I think that the intuition here is that a negative ray $(-\infty, a)$ and a positive ray $(b,\infty)$ are basically the same thing. Thus the intuitive candidate for a homeomorphism is the map $$ f : (\mathbb{R},T_{\text{up}}) \to (\mathbb{R},T_\text{low}) : x \mapsto -x. $$ I think that it is fairly easy to see that this is a bijection, though here is the proof for completeness:

• Injectivity: Suppose that $x,y\in\mathbb{R}$ with $f(x) = f(y)$. By definition of $f$, this implies that $-x = -y$, which is possible only if $x= y$. Therefore $f$ is injective.
• Surjective: Suppose that $x \in (\mathbb{R},T_\text{low})$. Then $-x \in (\mathbb{R},T_\text{up})$ and $f(-x) = -(-x) = x$. Therefore $f$ is surjective.
• Continuity of $f$: Continuity is slightly more subtle. We want to show that if $V \subseteq \mathbb{R},T_\text{low})$ is open, then $f^{-1}(V) \subseteq (\mathbb{R}, T_\text{up})$ is also open. First, let's deal with the easy cases: if $V= \mathbb{R}$ then $f^{-1}(V) = \mathbb{R}$ (this follows immediately from the bijectivity of $f$), and if $V = \emptyset$ then $f^{-1}(V) = \emptyset$ (this follows from basic theory—there is essentially nothing to show here). Of significance here is the fact that $\emptyset$ and $\mathbb{R}$ are (necessarily) open in both topologies. Now suppose that $V = (-\infty, a)$ for some $a\in\mathbb{R}$ is an arbitrary open set with respect to the lower topology. It is not too hard to see that $$f^{-1}(V) = f^{-1}((-\infty,a)) = (-a,\infty),$$ which is an open set in the upper topology.
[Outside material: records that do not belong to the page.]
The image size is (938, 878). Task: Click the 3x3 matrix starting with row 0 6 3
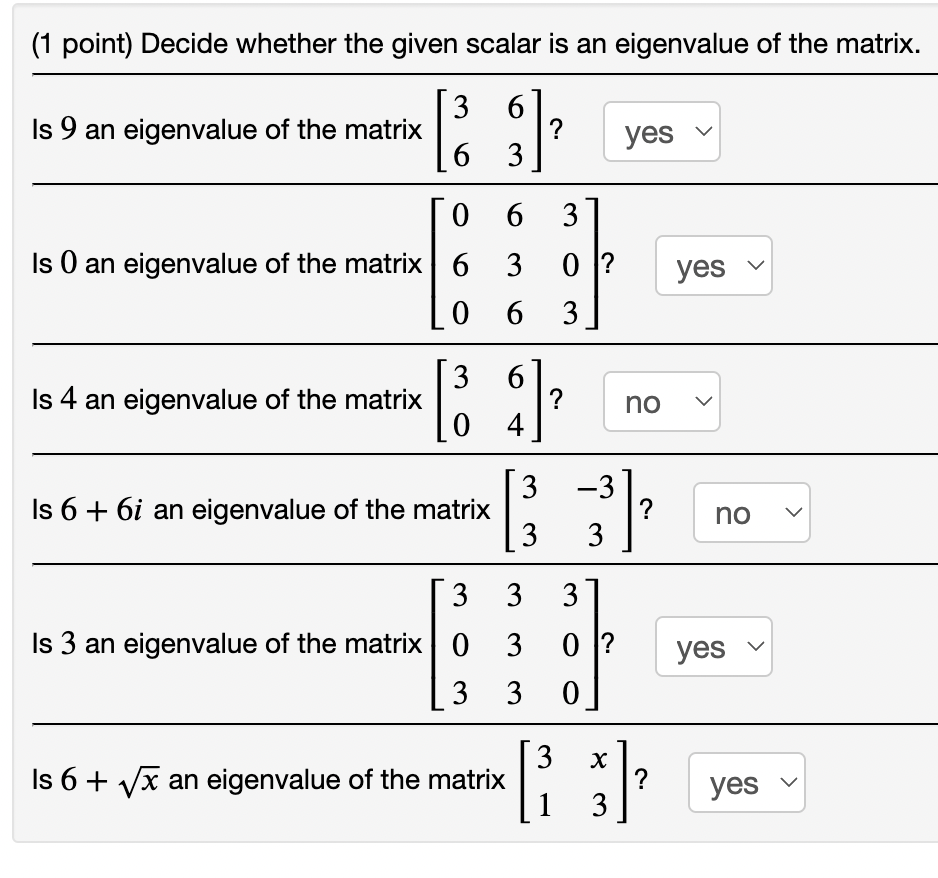[514, 264]
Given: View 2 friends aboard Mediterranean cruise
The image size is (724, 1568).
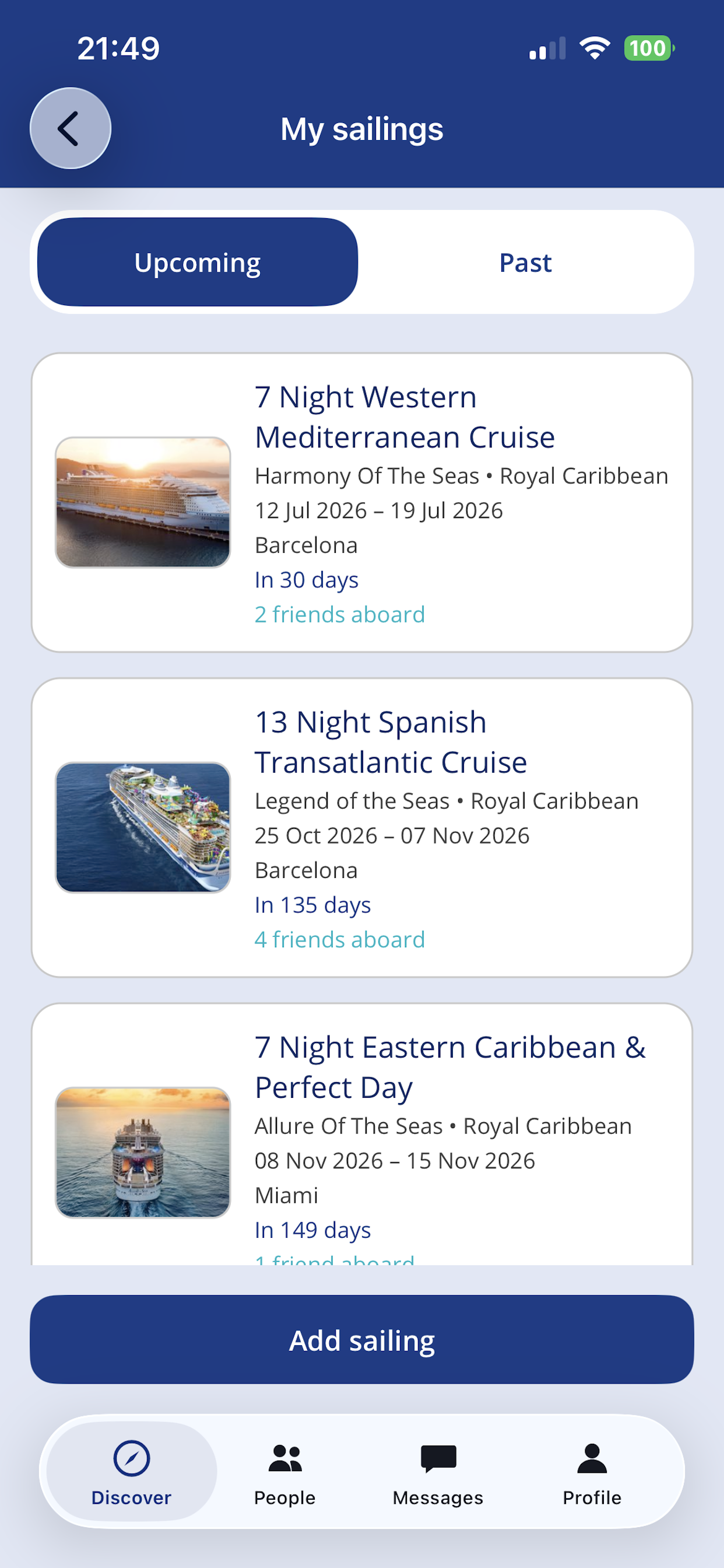Looking at the screenshot, I should [x=339, y=614].
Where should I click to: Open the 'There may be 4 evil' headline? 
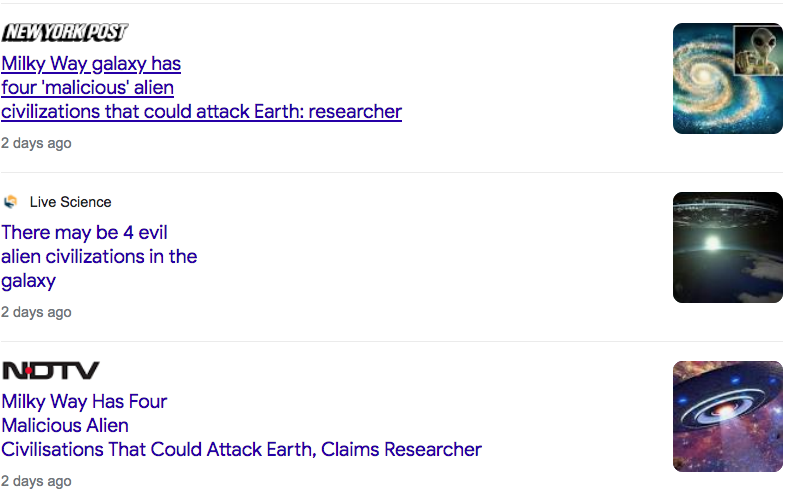pyautogui.click(x=84, y=233)
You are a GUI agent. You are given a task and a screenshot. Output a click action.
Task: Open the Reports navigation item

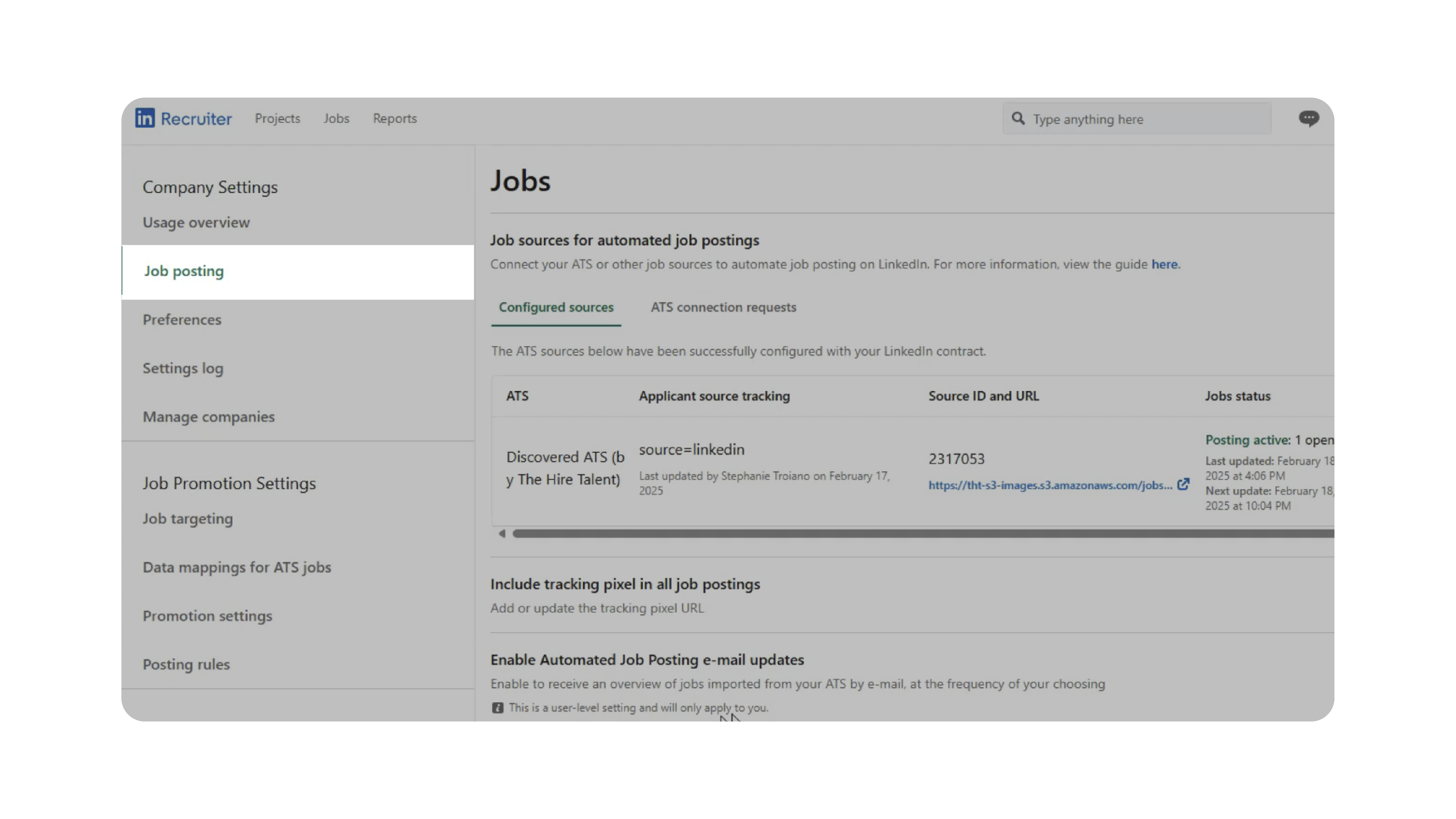tap(394, 119)
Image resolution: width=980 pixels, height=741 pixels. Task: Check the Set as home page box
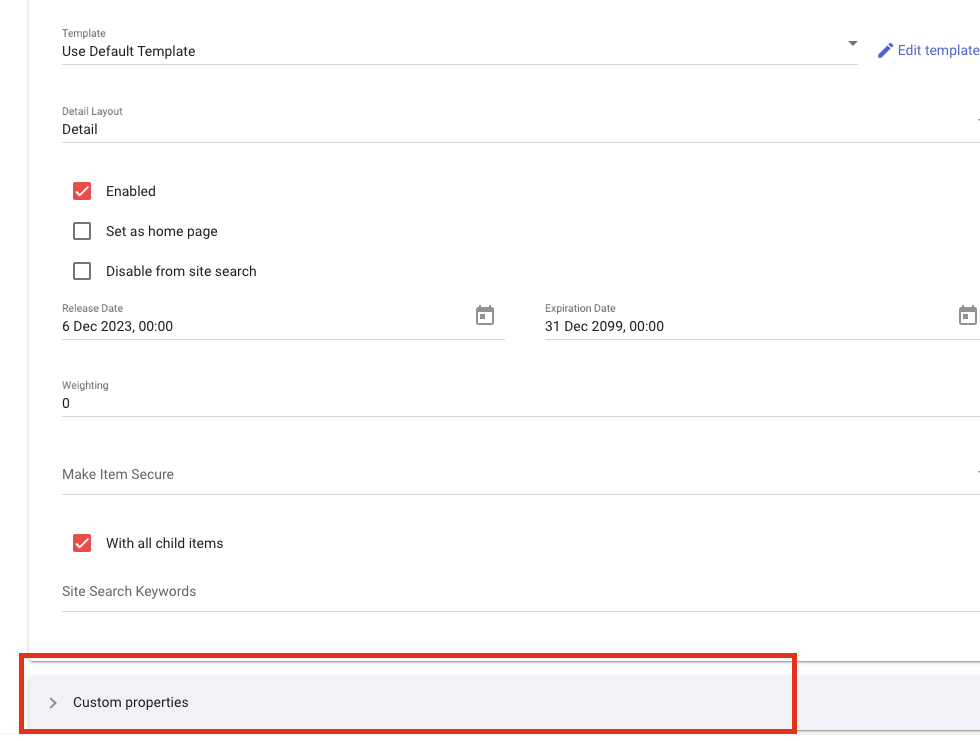[82, 231]
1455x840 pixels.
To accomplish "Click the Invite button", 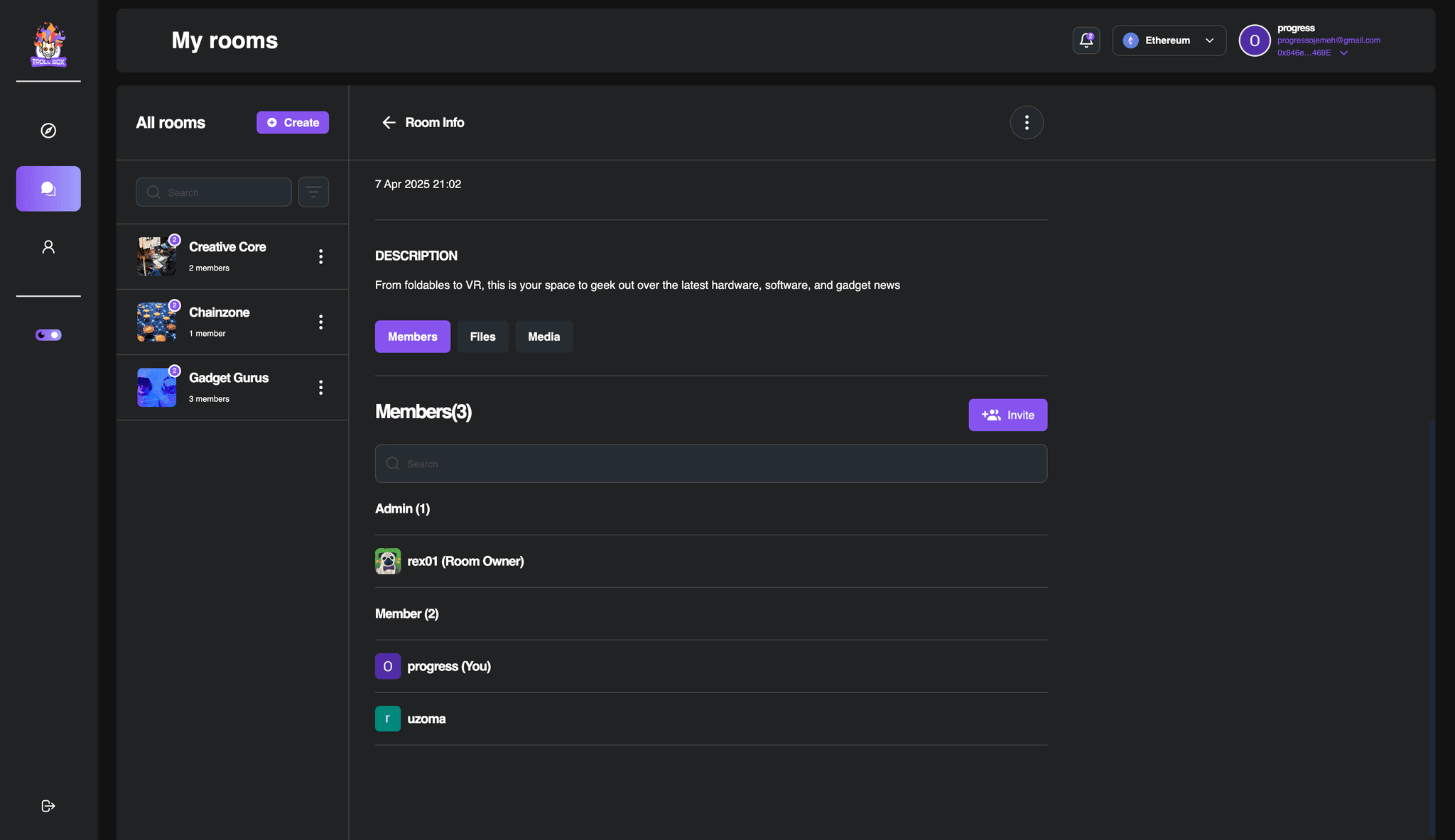I will pyautogui.click(x=1007, y=415).

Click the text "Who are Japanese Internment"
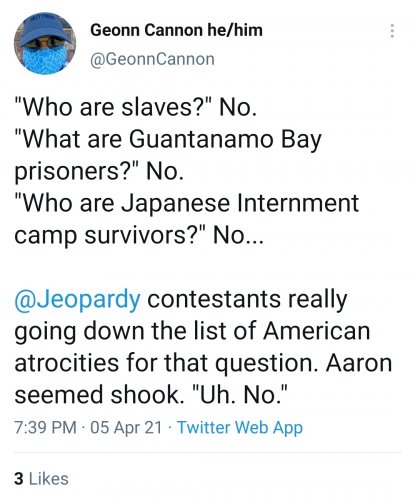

Thus if a set $V$ is open with respect to the lower topology, then the preimage of $V$ under $f$ is also open. Therefore $f$ is continuous.
• Continuity of $f^{-1}$: Finally, we need to show that $f^{-1}$ is continuous. But note that $f^{-1}(x) = -x$, so we can apply the same argument as above.

This finishes the proof, therefore $\mathbb{R}$ with the upper topology is homeomorphic to $\mathbb{R}$ with the lower topology, with the homeomorphism given by $x \mapsto -x$.